McDermott heard a version of that same story all over Israel but they were afraid to say so publicly because if they did there would have been repercussions for them and their families, he explained.
Those personal accounts strike at the heart of what is wrong with the Palestinian narrative, he stressed.
Asked to elaborate on increasing millennial distaste for Israel, McDermott explained in a follow-up interview with CP that what is known as the theory of intersectionality — the interconnected nature of social categorizations such as race, class, and gender as they apply to a given individual or group, regarded as creating overlapping and interdependent systems of discrimination or disadvantage — is influencing young minds, and it is in this system where Israel is routinely referred to as an "apartheid" state.
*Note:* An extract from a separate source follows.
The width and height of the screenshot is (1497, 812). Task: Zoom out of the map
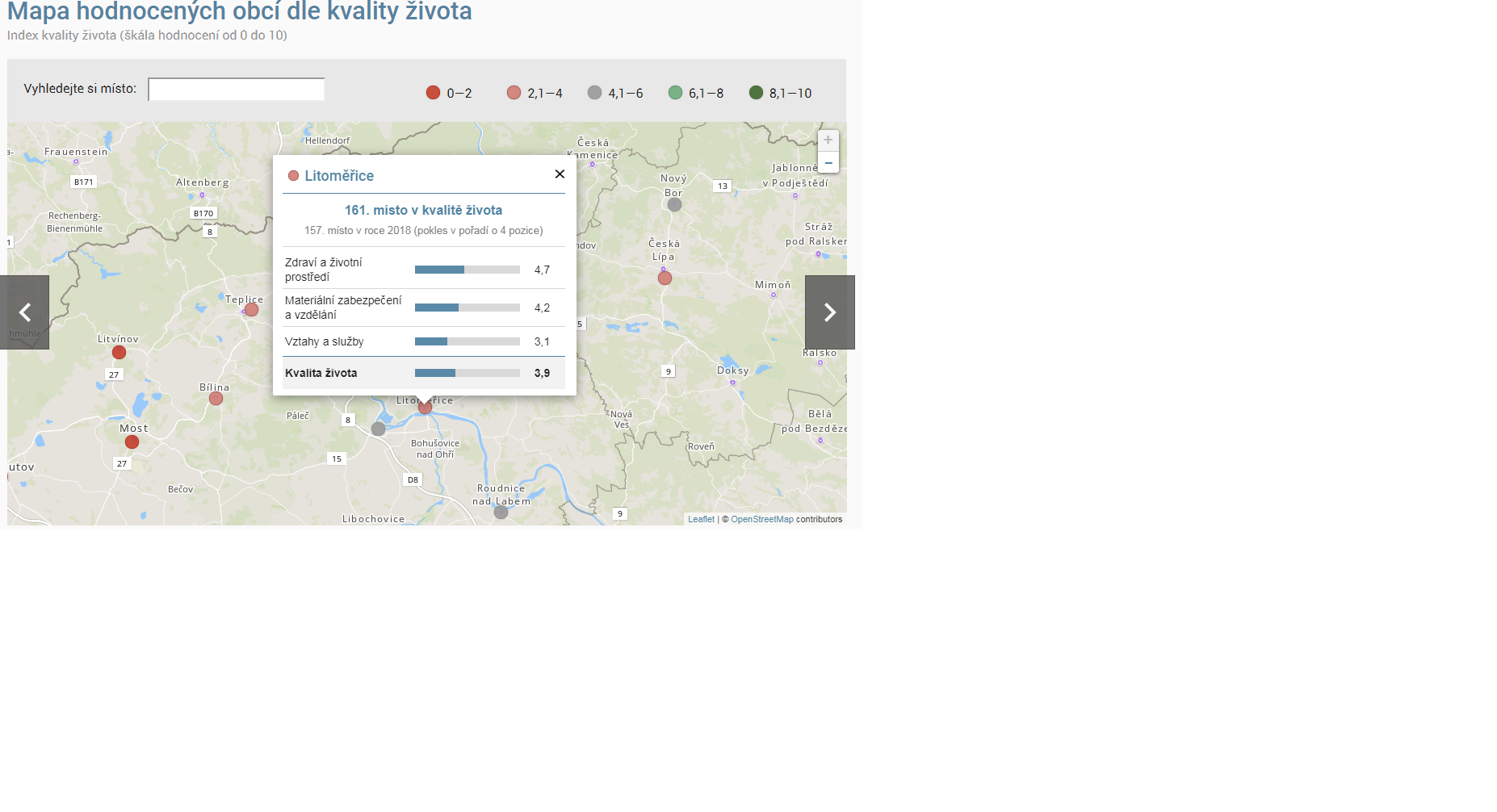(x=828, y=162)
"And apartheid immediately raises the specter of racism. And recalling the, I believe it was the 1975 UN Declaration that said Zionism is racism, these days, particularly because of our very tense national conversation on race, now Jews are portrayed as racists, as the new Nazis. And the Palestinians are sort of the perfect victims, and everyone who cares about justice ought to care about victims. The Palestinians are the quintessential victims and thus, obviously, the Jewish Israelis are the cruel, Nazi-like oppressors," McDermott said.
He does not believe that critiques from Christians who are otherwise supporters of the Jewish state when it does indeed err will matter much.
"I think a whole generation has so bought into the leftist approach to Israel into so-called social justice that these little attempts at atonement by Israel supporters by criticizing the government of Israel, I don't think it will make any difference."
For Christians who care about standing with Israel, he urges them to visit and speak with the natives like he did.
Unfortunately, reporters are plentiful who work for purportedly mainstream new outlets who, despite knowing better, churn out stories the feed the master narrative line, that Israel is the bad guy and the Palestinians are these poor victims who can't do anything to help themselves, he said, adding that if they write a story that deviates too much from those predetermined characterizations they will not get promotions as major newsroom editors will accept nothing else.
McDermott is the author of Israel Matters: Why Christians Must Think Differently About the People and the Land and is the editor is of The New Christian Zionism, a volume of Christian scholarship on Israel released in 2017. His latest book, Everyday Glory: The Revelation of God in All of Reality, was published in November.
Correction, February 10, 2019.
A previous version of this article stated that McDermott was the only pro-Israel voice at the Christ at the Checkpoint conference. He was one of two pro-Israel speakers.